Without the building, there would be no Head Start, Pavey said.
And, "it's not just a daycare," Kellums said. "It has more purpose, a more structured environment. They're learning, engaging, napping and playing, doing productive things."
On a recent morning, the older children were riding tricycles around a fenced playground while younger ones were being held and talked to by their teachers.
Nakeesha Kipper Robinson's 2-year-old daughter, Daijah, enrolled in August.
Because Robinson has a 3-year-old son on the autism spectrum, Robinson didn't think she was giving Daijah enough attention to prepare her for kindergarten.
"She was ready for it," Robinson said of Daijah's experience in Head Start. "She comes home with something new every day."
The building also is used for mobile food pantries and other giveaways (hygiene, school supplies), meetings and programs to support the neighborhood.
And the ideas keep flowing. Next spring Kellums wants to install a "mud kitchen" outside, which is just what it sounds like.
He also wants to stock a Little Free Pantry with toiletries and other necessities for students at Wood Intermediate, and he hopes to sponsor a neighborhood soccer league.

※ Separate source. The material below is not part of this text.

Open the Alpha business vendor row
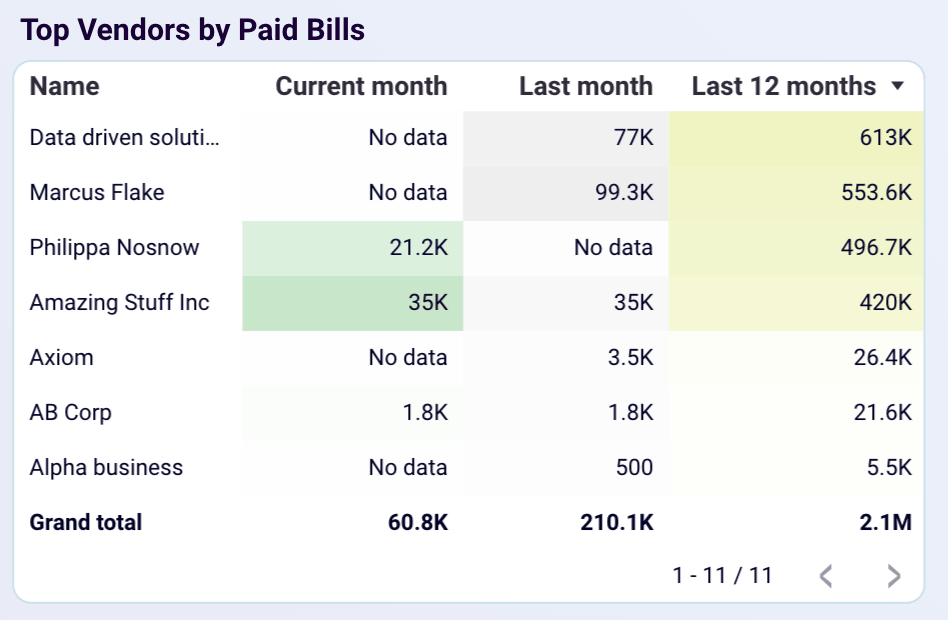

Lola VanDeWalle is 'godsend'
Kellums learned candy-making in 2001 while working for a commercial candy maker in Bettendorf. When the owner sold her business, Kellums got the recipe and in 2016 he and Thomas established Wellington Toffee.
In addition to Kellums and Thomas, another mainstay helper is Lola VanDeWalle, also of Blue Grass, a woman widely known in the Quad-Cities for her work in establishing the Quad-City Veterans Outreach Center, Davenport. She also is owner of Dick-n-Sons Lumber, Blue Grass.
"When they say (someone's a) godsend, that's her," Thomas said of VanDeWalle. "She wanted to help. It was put on her heart to do so."
Among the businesses buying toffee as customer gifts is Blackhawk Electric, East Moline.
"He does so much," owner Brian Lindsey said of Kellums. "I honestly can't say enough about (him)."
In addition to candy sales, the nonprofit raises money by renting the enrichment center to Community Action, by sponsoring a summer golf tournament and through donations and grants.
And it doesn't stop there
As dedicated as the trio is to Goose Creek Heights, it has picked up on other needs as well.
• Dominican Republic: Involvement started when Kellums, Thomas, VanDeWalle and assorted family vacationed at a nice resort, surrounded by food, and, one ring out, by poor people who could use that food.
They connected with an orphanage/school of some 400 kids who needed school supplies including computer equipment.
Their goal for 2020 is to develop a food distribution network in the area.
• Uganda: This link was forged during a visit by Kellums in 2006-07 and is focused mainly on educating children orphaned by war and the HIV/AIDS pandemic. Donations have paid for scholarships, solar panels and school supplies.
• Pine Ridge Indian Reservation, South Dakota: VanDeWalle visited in 2016. Donations have paid for basic needs, school supplies and entrepreneurial programs.